Collaboration at Flat6labs

FORTUNE — It’s been more than a year since Egypt’s former president Hosni Mubarak resigned after the Arab Spring uprising began. Many Egyptians had high hopes for major reforms after the dictator’s 30-year rule, but so far few of them have been realized. But despite the economic turmoil and leadership uncertainty in Egypt, one group is remaining steadfastly optimistic on the country’s future: Entrepreneurs.

“We all know there is political uncertainty as Egypt wrestles decades of infrastructure, cultural, social and religious issues,” says Khaled Ismail, twenty-year veteran of the Egyptian tech scene, who sold his most recent software company to Intel last year, one month after Mubarak resigned. “The pessimists tell me we are about to drive off the cliff – foreign direct investment has dried up, our foreign reserves are impossibly low, political instability will continue. The optimists say there is a year of pent up demand waiting to be met once the political scene is clearer after Presidential elections in May.”

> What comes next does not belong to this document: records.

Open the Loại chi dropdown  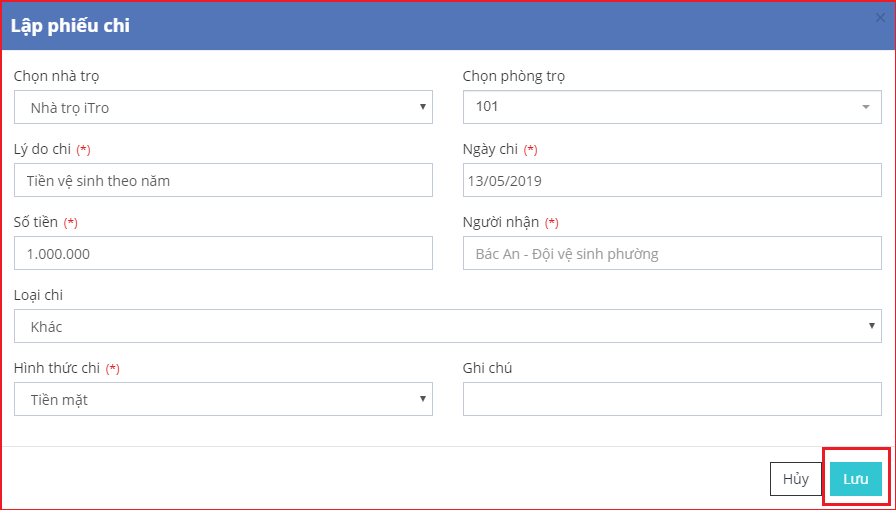tap(447, 326)
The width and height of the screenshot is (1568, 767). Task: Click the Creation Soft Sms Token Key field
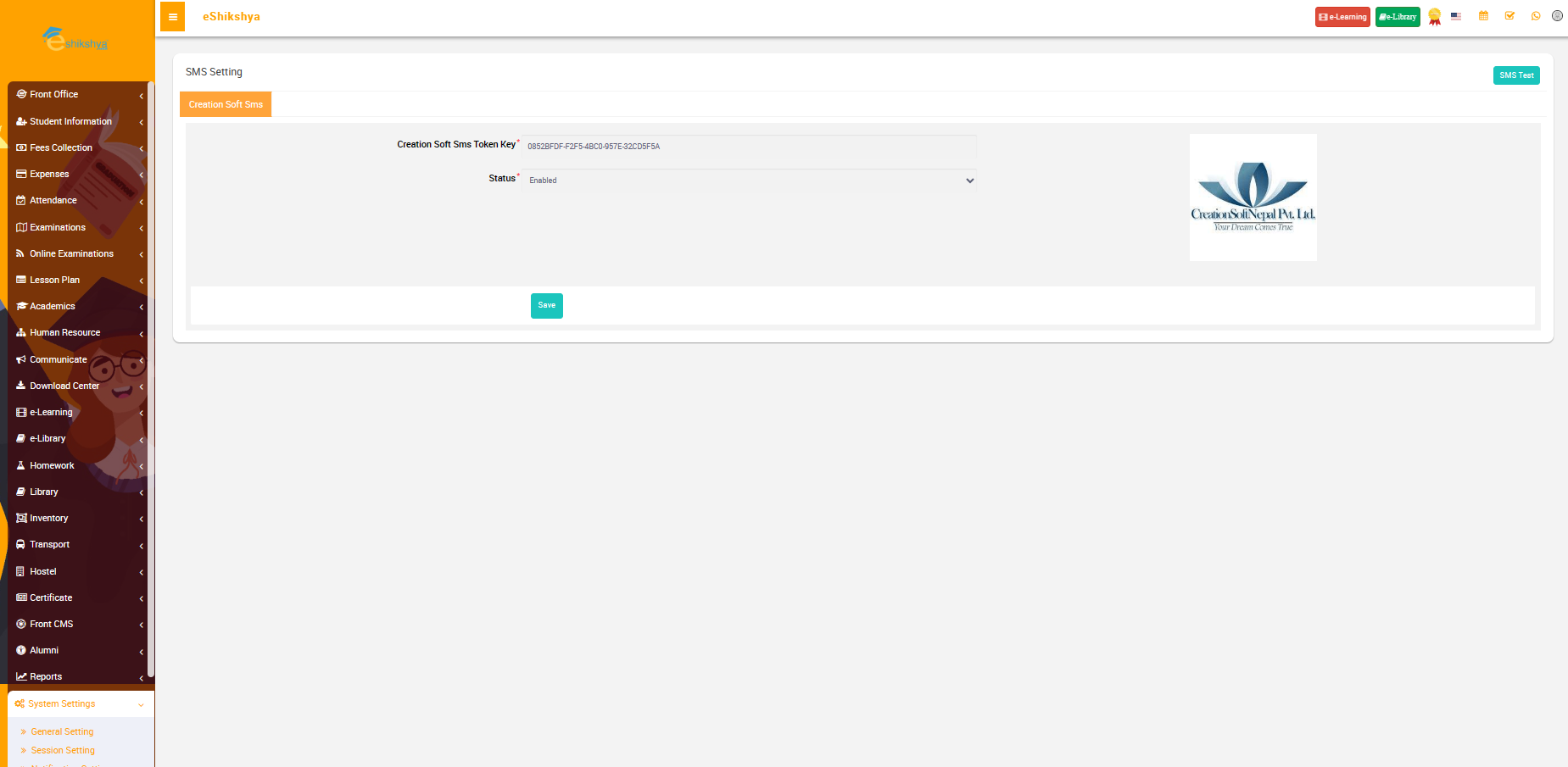(x=749, y=147)
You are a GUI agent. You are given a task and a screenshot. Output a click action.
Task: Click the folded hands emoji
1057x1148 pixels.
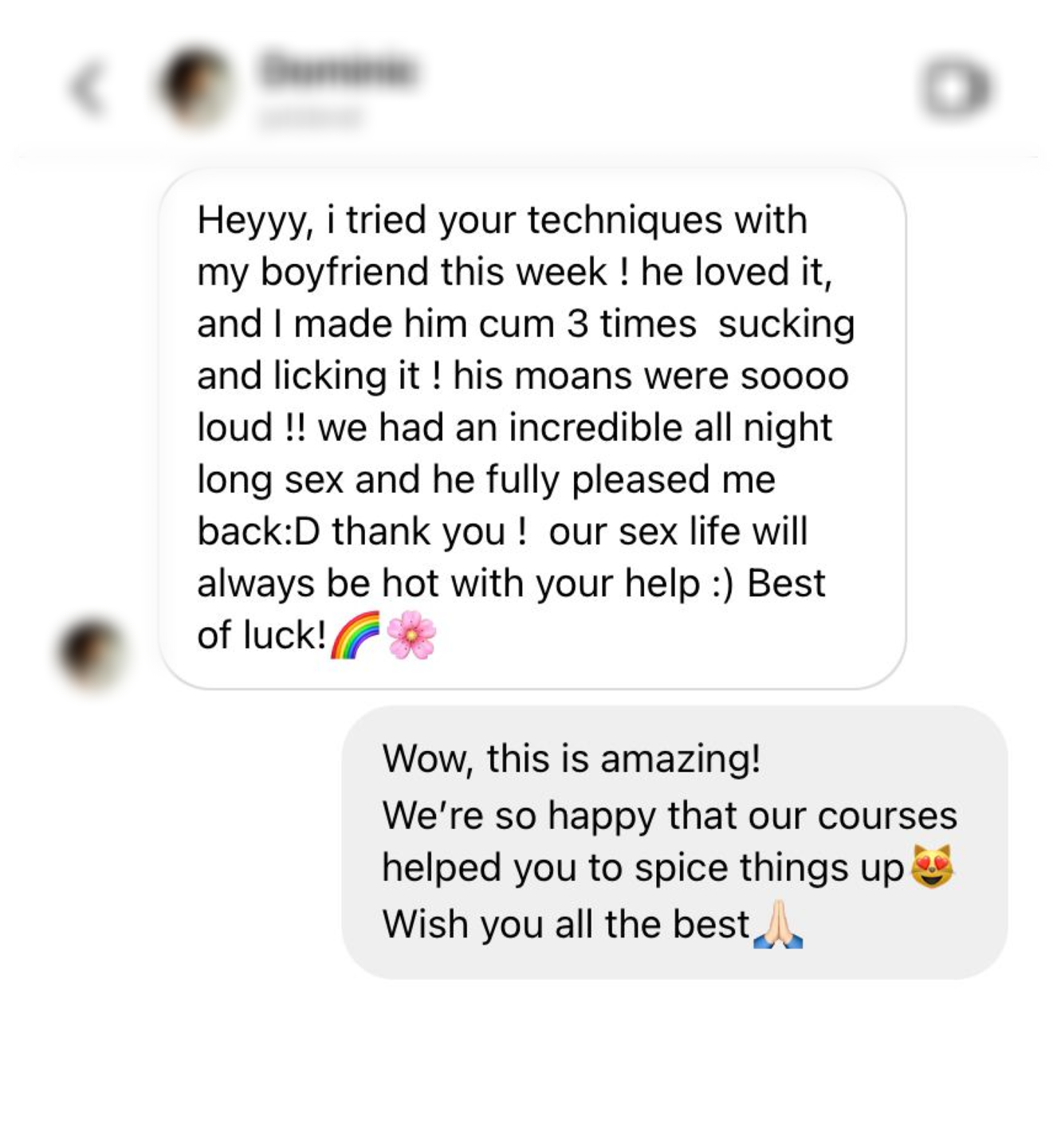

Ismail says a new generation of entrepreneurs is buzzing about opportunities in Egypt and the greater Middle East. He points to Flat6Labs, the first of a crop of tech start-up “accelerators” popping up in Cairo, Alexandria and around the Middle East over the past year, as an example. Like their YCombinator or Dog Patch Labs compatriots in the U.S., Flat6 is a beautiful, open office space where up to seven Egyptian tech start-ups are housed and supported for three months at a time. Flat6Labs provides early seed funding, computers, Internet access, and basic HR, accounting and legal resources. Each week, seasoned professionals, entrepreneurs and business school professors from Egypt and around the world mentor these start-ups one-on-one and offer sessions on various topics, such as entrepreneurship, marketing, user experience, digital advertising, project management and alike.

MORE: Two big crowd-funding questions

Flat6Labs is the brainchild of Egyptian investor Ahmed Alfi, who returned to Egypt five years before Tahrir and after a 40-year absence, much of which he spent in the U.S. investing in tech and media companies. Convinced that Egypt and the Middle East offered great business opportunities for a new generation of entrepreneurs, he and Egyptian investor and investment banker Hany al-Sonbaty launched one of the early venture capital firms in Egypt, Sawari Ventures, in late 2009.

During the past year of instability and revolution, Sawari has invested in a dozen early-stage Egyptian companies in areas ranging from chip design to precision search capabilities to consumer-facing mobile applications. Vimov, one of Sawari’s first investments which started with three iPhone and iPad app developers in Alexandria a year ago, has created the highest-selling paid weather app in the world, now reaching nearly five million users, half of whom are in the U.S.

Sawari was more than happy to donate a floor of its renovated, turn-of-the-20th century building in the leafy Giza neighborhood right off of the Nile to help launch Flat6Labs. Sonbaty notes with a sense of appropriateness that The American University of Cairo signed on as their partner eleven days before Tahrir Square, and their first entrepreneurs were “birthed” nine months later.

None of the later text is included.